I listini delle principali piazze finanziarie europee hanno chiuso in territorio positivo nella giornata successiva alla riunione della Banca Centrale Europea nella quale il governatore Mario Draghi ha ribadito il piano di sostegno all’economia nonostante le pressioni della Germania per una variazione dirotta. Germania che, tra l’altro, ha incassato la “difesa” dello stesso Draghi, che si è schierato apertamente di fianco a Berlino contro le accuse di manipolazione del cambio da parte della nuova amministrazione Trump.

borse europeeAd ogni modo, al di là delle conferme della policy monetaria, l’Eurotower ha apportato anche qualche piccola novità, rivedendo in miglioramento le proprie prospettive per l’area euro, e abbandonando i riferimenti alle possibili necessità di ulteriori stimoli: considerato che finalmente il peggio sembra essere passato, lo sguardo proiettato ora al futuro punta a valutare quando gli attuali stimoli verranno gradualmente rimossi.

Tornando alle prestazioni di Borsa, Milano ha chiuso il venerdì in rialzo dello 0,45 per cento, facendo meglio di Londra, + 0,38 per cento, Parigi, + 0,24 per cento) e soprattutto Francoforte, che invece perde lo 0,13 per cento.
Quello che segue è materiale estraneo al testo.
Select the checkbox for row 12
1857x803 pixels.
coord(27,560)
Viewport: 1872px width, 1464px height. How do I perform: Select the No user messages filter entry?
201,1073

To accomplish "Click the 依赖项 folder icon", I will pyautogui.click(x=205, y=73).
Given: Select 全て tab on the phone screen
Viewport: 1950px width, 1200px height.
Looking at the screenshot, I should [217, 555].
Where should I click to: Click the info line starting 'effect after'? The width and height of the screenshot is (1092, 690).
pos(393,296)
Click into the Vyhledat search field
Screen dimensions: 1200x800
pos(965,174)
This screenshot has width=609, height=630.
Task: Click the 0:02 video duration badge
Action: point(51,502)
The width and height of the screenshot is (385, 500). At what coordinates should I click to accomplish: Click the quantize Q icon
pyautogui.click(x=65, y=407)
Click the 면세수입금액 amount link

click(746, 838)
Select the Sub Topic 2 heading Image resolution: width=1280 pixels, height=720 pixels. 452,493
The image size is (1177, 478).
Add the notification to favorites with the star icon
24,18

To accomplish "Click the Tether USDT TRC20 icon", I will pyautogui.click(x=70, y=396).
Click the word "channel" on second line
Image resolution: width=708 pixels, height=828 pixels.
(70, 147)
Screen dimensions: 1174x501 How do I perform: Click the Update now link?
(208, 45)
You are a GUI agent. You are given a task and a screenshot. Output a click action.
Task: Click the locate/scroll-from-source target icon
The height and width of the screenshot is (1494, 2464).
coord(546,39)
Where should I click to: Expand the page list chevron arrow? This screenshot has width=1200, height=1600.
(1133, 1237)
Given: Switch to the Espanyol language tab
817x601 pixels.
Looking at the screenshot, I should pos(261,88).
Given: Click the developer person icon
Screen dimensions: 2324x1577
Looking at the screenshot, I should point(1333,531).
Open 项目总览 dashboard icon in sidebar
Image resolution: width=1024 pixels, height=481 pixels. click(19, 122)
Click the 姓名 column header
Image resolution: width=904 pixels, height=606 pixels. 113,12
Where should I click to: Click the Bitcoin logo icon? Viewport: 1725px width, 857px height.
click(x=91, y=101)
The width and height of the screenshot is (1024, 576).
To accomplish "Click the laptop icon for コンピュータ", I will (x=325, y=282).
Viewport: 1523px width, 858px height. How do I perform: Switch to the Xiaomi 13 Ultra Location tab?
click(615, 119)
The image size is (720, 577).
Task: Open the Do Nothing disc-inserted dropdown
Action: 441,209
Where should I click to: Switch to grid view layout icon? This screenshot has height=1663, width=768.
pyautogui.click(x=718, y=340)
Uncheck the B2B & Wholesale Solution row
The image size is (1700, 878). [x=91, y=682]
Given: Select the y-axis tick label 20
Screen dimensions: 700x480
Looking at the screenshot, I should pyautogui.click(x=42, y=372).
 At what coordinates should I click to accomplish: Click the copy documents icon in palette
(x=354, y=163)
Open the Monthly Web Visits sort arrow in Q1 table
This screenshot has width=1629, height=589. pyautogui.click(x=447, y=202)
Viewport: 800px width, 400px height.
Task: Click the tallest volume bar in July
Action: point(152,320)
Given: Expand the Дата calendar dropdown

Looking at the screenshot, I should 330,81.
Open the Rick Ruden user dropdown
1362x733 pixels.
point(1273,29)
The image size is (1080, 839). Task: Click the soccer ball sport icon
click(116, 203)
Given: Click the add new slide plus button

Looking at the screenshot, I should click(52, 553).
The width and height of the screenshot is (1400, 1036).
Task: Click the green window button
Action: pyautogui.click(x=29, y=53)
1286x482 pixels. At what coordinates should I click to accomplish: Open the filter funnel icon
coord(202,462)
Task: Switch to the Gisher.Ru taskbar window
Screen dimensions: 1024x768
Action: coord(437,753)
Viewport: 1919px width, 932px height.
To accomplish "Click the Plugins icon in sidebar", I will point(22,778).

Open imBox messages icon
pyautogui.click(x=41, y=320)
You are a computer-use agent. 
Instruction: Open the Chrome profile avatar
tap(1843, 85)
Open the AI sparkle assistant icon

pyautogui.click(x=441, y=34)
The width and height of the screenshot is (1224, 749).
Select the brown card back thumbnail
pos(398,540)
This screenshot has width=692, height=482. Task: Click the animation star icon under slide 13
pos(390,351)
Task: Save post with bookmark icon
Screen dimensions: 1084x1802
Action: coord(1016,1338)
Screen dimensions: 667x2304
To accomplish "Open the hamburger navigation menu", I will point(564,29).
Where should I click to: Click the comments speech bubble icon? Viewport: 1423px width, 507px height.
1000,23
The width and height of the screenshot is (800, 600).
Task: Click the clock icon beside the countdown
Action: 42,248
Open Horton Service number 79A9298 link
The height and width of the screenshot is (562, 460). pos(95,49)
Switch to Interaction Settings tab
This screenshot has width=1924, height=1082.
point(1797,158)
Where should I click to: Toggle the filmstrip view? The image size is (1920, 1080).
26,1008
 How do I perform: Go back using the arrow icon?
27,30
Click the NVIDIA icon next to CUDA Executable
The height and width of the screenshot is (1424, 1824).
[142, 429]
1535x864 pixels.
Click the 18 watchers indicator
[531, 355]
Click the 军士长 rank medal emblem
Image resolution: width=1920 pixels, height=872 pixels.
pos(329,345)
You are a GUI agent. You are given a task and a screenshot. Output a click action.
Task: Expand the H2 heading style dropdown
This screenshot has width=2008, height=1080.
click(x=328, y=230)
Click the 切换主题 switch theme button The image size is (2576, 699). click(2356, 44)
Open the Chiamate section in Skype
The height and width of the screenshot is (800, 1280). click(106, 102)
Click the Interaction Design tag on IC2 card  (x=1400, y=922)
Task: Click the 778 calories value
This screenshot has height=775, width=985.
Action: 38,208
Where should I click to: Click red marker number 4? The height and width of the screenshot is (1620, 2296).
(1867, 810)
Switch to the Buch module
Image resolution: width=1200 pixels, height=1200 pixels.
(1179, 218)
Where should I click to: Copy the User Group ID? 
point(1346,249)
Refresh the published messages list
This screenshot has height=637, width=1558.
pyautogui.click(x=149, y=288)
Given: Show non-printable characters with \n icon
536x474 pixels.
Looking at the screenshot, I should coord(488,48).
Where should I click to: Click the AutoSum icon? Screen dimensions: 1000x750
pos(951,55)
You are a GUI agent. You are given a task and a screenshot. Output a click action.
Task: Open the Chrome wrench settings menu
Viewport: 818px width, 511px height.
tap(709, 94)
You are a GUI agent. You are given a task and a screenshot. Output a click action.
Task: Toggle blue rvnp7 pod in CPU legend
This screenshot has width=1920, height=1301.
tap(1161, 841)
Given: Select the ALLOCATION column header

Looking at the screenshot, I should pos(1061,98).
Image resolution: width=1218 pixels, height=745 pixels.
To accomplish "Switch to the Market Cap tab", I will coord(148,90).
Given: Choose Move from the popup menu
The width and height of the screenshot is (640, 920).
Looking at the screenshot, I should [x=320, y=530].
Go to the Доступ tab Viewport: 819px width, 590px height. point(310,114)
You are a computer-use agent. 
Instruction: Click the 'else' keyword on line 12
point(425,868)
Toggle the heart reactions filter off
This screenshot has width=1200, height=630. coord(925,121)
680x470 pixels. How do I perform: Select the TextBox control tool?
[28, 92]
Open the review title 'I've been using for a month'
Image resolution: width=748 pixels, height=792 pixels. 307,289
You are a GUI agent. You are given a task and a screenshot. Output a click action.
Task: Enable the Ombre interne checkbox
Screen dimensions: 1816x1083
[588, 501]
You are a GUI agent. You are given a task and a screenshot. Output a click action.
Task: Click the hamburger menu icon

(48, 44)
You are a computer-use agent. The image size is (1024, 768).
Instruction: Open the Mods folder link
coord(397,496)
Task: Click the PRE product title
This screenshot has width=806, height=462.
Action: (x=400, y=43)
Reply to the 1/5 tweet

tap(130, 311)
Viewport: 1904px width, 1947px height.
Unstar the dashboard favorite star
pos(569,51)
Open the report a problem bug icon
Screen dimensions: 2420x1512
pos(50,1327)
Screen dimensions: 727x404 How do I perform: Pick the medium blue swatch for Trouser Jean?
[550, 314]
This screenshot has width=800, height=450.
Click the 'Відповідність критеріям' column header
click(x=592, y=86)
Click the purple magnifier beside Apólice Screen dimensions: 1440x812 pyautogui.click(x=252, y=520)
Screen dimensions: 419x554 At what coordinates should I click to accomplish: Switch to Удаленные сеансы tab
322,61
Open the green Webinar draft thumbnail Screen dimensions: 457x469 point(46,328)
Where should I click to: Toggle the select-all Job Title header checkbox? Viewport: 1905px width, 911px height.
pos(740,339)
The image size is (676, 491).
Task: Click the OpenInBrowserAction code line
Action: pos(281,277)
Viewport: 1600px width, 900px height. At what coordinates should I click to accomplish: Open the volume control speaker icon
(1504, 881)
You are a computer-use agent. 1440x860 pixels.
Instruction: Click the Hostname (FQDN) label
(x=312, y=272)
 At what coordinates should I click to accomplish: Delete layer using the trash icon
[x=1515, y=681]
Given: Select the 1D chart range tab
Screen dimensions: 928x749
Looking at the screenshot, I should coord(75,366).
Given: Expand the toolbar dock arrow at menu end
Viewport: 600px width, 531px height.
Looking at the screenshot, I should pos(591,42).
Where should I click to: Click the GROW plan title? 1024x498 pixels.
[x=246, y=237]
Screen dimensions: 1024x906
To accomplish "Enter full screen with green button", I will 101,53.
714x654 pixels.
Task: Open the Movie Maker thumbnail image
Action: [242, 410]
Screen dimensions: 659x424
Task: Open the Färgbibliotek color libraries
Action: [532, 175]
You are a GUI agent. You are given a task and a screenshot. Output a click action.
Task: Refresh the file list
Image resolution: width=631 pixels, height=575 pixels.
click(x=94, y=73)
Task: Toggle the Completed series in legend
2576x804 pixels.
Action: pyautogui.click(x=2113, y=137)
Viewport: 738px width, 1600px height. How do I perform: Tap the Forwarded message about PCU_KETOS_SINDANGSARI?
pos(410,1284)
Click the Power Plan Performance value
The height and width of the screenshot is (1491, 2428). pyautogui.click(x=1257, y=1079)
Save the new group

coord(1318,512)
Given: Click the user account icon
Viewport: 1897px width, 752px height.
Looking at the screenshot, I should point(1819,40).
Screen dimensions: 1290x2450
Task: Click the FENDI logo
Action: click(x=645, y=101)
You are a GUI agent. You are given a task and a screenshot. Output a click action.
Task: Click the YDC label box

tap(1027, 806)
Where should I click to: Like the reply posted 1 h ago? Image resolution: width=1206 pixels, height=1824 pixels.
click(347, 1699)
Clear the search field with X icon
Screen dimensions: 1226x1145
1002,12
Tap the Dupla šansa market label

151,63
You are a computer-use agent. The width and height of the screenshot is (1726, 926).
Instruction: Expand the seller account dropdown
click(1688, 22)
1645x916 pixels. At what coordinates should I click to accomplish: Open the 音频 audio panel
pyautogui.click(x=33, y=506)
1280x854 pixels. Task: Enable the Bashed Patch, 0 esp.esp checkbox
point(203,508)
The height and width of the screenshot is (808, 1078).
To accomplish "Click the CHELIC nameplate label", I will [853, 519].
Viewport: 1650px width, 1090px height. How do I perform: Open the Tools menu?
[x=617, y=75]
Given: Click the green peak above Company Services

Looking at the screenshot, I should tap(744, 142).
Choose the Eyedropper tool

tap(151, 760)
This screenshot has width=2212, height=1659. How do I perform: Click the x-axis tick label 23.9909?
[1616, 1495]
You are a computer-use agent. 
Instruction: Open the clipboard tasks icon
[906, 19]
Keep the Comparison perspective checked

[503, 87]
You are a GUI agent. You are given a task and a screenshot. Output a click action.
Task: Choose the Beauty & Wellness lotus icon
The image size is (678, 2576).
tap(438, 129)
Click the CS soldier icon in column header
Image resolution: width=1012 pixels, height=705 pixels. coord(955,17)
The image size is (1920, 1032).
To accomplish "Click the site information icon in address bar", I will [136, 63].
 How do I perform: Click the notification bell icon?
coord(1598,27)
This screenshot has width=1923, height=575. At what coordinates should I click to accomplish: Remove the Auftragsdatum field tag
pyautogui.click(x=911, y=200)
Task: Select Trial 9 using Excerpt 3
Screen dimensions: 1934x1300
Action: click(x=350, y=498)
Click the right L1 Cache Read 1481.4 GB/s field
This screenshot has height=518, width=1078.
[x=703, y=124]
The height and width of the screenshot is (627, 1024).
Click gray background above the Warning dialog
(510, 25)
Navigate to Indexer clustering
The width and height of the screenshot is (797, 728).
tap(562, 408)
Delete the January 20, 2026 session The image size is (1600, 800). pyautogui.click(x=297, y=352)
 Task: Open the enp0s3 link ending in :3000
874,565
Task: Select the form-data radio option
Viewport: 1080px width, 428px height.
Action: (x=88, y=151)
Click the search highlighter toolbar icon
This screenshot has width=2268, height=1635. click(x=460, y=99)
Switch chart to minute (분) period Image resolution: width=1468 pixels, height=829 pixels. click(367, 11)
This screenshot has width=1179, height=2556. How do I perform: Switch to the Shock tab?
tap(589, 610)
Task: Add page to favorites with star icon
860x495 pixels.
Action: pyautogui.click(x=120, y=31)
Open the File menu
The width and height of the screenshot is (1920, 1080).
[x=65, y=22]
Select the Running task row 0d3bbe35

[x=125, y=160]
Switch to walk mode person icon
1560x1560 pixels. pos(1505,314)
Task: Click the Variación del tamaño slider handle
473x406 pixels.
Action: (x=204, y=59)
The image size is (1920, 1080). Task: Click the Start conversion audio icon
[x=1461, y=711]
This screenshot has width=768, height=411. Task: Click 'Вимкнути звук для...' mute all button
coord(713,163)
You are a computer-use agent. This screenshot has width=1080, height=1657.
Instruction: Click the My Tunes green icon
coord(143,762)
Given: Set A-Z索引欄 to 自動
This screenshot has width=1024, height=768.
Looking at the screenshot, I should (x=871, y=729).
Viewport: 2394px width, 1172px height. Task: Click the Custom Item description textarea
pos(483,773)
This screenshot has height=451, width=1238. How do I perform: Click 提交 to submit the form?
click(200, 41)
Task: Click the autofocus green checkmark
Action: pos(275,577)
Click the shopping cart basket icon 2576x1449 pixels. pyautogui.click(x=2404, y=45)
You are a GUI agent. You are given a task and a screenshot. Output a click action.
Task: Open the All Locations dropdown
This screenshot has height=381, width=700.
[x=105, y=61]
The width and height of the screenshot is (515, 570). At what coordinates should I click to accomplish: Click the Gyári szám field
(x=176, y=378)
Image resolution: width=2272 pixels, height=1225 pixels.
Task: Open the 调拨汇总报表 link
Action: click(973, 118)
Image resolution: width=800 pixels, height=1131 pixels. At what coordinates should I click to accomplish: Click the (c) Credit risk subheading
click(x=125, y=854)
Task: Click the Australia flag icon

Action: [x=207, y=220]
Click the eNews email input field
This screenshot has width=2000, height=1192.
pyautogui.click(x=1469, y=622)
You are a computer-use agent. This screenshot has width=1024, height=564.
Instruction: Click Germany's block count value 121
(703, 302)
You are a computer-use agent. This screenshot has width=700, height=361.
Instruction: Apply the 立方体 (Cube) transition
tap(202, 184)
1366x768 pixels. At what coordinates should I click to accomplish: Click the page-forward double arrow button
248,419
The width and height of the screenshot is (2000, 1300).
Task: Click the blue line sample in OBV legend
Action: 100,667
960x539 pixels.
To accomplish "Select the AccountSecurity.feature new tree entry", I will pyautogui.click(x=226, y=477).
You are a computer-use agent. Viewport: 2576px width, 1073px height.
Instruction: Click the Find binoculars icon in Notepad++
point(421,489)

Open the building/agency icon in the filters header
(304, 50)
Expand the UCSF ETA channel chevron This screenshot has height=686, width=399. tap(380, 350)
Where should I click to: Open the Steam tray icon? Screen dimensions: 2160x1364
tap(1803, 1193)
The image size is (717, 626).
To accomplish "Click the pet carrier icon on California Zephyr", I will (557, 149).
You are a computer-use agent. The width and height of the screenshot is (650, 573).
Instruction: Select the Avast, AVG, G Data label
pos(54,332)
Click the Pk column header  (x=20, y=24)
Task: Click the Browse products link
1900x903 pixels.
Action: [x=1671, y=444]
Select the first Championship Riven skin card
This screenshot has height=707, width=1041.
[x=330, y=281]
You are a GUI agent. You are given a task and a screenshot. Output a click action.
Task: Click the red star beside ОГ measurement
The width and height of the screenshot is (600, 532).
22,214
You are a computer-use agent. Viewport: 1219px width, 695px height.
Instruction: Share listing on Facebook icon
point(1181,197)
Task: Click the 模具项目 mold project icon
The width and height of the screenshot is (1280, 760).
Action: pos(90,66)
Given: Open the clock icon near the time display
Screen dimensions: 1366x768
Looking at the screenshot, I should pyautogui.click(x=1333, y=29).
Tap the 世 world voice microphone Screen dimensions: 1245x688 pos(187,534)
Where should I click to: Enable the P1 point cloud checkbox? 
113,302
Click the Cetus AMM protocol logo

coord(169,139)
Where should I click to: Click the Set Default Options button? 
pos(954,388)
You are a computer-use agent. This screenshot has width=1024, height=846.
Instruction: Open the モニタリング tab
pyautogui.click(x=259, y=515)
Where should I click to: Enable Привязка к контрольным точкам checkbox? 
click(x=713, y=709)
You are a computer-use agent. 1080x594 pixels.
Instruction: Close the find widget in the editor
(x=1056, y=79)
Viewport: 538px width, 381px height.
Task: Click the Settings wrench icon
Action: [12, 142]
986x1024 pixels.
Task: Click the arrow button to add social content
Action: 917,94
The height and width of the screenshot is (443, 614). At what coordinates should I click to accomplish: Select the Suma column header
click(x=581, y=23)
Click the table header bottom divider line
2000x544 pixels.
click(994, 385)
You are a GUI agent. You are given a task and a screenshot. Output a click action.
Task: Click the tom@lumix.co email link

In ottica Forex, il cambio euro / dollaro si rafforza sopra quota 1,06 dollari. Cede terreno la sterlina, pressata dai rischi Brexit e dalla relativa forza dell’euro. A proposito di valuta unica, l’area euro aggiorna i propri dati amcro con la pubblicazione del nuovo rialzo del surplus commerciale della Germania, che a gennaio ammonta a 18,5 miliardi di euro grazie all’incremento di import (molto oltre le attese) e export (un po’ oltre le attese).

Tra gli ultimi dati da annotare in chiusura di settimana, stabilità per lo spread tra Btp e Bund, in area 186 punti base, con rendimento del titolo decennale italiano sul mercato secondario pari al 2,30 per cento. A proposito di titoli, il Tesoro ha collocato i 6,5 miliardi di euro di Bot annuali offerti in asta, con rendimento sul primario a -0,226 per cento contro – 0,247 per cento dell’asta precedente.

In area commodity, petrolio in indebolimento lieve a New York, dove il Wti perde lo 0,4 per cento a 49 dollari al barile, mentre il Brent cala sotto quota 52 dollari. Continua la debolezza del prezzo dell’oro, sotto quota 1.200 dollari l’oncia.